--- Provided material ---
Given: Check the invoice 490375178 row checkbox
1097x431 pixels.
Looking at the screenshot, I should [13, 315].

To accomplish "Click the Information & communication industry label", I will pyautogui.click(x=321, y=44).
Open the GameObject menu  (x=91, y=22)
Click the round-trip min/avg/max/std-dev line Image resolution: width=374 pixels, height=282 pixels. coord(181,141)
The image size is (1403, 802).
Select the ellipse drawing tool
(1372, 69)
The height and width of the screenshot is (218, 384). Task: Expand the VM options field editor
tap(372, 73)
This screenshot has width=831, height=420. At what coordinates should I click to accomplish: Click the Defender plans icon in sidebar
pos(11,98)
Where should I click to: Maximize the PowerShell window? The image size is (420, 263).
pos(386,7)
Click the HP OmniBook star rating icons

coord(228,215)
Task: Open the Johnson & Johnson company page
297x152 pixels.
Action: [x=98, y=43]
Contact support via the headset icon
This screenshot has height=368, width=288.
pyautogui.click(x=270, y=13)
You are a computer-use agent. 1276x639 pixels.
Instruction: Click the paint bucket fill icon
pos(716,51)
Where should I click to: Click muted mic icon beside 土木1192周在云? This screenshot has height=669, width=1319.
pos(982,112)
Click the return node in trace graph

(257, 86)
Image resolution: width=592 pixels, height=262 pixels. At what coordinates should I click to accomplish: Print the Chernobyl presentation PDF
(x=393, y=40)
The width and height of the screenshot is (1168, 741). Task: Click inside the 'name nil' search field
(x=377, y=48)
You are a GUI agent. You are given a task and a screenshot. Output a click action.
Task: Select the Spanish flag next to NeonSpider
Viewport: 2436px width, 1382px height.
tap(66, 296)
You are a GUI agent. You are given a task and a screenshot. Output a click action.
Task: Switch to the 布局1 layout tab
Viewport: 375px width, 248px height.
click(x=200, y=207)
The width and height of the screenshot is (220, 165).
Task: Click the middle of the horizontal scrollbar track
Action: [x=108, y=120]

--- What you are asked to do ---
Present every line of the rows above as a numbered list, and leave out the blank lines.

--- Expected output ---
1. Given: Check the invoice 490375178 row checkbox
2. 1097x431 pixels.
3. Looking at the screenshot, I should [13, 315].
4. To accomplish "Click the Information & communication industry label", I will pyautogui.click(x=321, y=44).
5. Open the GameObject menu  (x=91, y=22)
6. Click the round-trip min/avg/max/std-dev line Image resolution: width=374 pixels, height=282 pixels. coord(181,141)
7. The image size is (1403, 802).
8. Select the ellipse drawing tool
9. (1372, 69)
10. The height and width of the screenshot is (218, 384). Task: Expand the VM options field editor
11. tap(372, 73)
12. This screenshot has width=831, height=420. At what coordinates should I click to accomplish: Click the Defender plans icon in sidebar
13. pos(11,98)
14. Where should I click to: Maximize the PowerShell window? The image size is (420, 263).
15. pos(386,7)
16. Click the HP OmniBook star rating icons
17. coord(228,215)
18. Task: Open the Johnson & Johnson company page
19. 297x152 pixels.
20. Action: [x=98, y=43]
21. Contact support via the headset icon
22. This screenshot has height=368, width=288.
23. pyautogui.click(x=270, y=13)
24. You are a computer-use agent. 1276x639 pixels.
25. Instruction: Click the paint bucket fill icon
26. pos(716,51)
27. Where should I click to: Click muted mic icon beside 土木1192周在云? This screenshot has height=669, width=1319.
28. pos(982,112)
29. Click the return node in trace graph
30. (257, 86)
31. Image resolution: width=592 pixels, height=262 pixels. At what coordinates should I click to accomplish: Print the Chernobyl presentation PDF
32. (x=393, y=40)
33. The width and height of the screenshot is (1168, 741). Task: Click inside the 'name nil' search field
34. (x=377, y=48)
35. You are a GUI agent. You are given a task and a screenshot. Output a click action.
36. Task: Select the Spanish flag next to NeonSpider
37. Viewport: 2436px width, 1382px height.
38. tap(66, 296)
39. You are a GUI agent. You are given a task and a screenshot. Output a click action.
40. Task: Switch to the 布局1 layout tab
41. Viewport: 375px width, 248px height.
42. click(x=200, y=207)
43. The width and height of the screenshot is (220, 165).
44. Task: Click the middle of the horizontal scrollbar track
45. Action: [x=108, y=120]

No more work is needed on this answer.